CloudMan Logo

This page will provide details on how Hadoop has been integrated into CloudMan. Examples on how to use Hadoop through CloudMan will be provided for the enduser.

Hadoop-On-Demand

The capability of running a Hadoop job has been added to the CloudMan through its local resource manager, Sun Grid Engine. The SGE has been extended in such a way that it will monitor jobs submitted into it for finding Hadoop jobs. This is achieved in two steps as follow:

  1. The prolog variable in the All.q configuration has been set to point to the hdfsstart.sh script in /opt/hadoop/sge_integration path. This script is looking for jobs with the name "hadoop" assigned to them.
  2. Hadoop jobs should be submitted with the name "hadoop".
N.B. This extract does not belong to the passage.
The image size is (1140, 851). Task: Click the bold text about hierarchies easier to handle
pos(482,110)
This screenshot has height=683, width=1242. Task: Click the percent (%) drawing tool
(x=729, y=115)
After finding a hadoop job the hdfsstart.sh script will copy\create necessary files and folders for running Hadoop under the user's working directory (Currently the ubuntu user is only supported) and set the Hadoop home directory to "/home/ubuntu/hadoop/hadoop/home". It is required that the user submits a hadoop job from the /home/ubuntu directory.

After configuring the local node, hdfsstart.sh will run hdfsprolog.py Python script to deploy Hadoop over the local cluster resources dedicated to the job by SGE. This script will deploy the necessary files and folders to each cluster resource to run Hadoop.

After Hadoop has finished its job SGE will run a script called hdfsstop.sh from /opt/hadoop/sge_integration to clean the systems for any further use.

Submitting a Hadoop Job

The process of submitting the Hadoop job is started by modifying the hdfs-sge.cmd script file available at /opt/hadoop/sge_integration. Any job submitted using this script will be named as "hadoop".

Modifying hdfs-sge.cmd

  • The user can set the number of computing resources required for running this job by modifying #$ -pe mpi 2.
    Change "2" as required.

  • Any further Hadoop required pre-processing can be set after the following two lines in the script. $HADOOP_HOME/bin/start-mapred.shsleep 10

  • The job related input files can be passed to Hadoop by modifying $HADOOP_HOME/bin/hadoop fs -put /home/ubuntu/hadoop/hadoop/home/conf input line in which /home/ubuntu/hadoop/hadoop/home/conf can be changed to point at the files input directory.

  • The actual binary to be run by Hadoop can be set by modifying the $HADOOP_HOME/bin/hadoop jar hadoop-examples-1.0.4.jar wordcount input output line in this script.

  • The output file can be set by modifying "$HADOOP_HOME/bin/hadoop fs -get output $HADOOP_HOME/output.$JOB_ID" in this script.

Submitting Hadoop Job

A Hadoop job can be submitted using the following command: qsub -v HADOOP_HOME=/home/ubuntu/hadoop/hadoop/home,JAVA_HOME=/usr hdfs-sge.cmd where -v pass any required environment variable to the Hadoop.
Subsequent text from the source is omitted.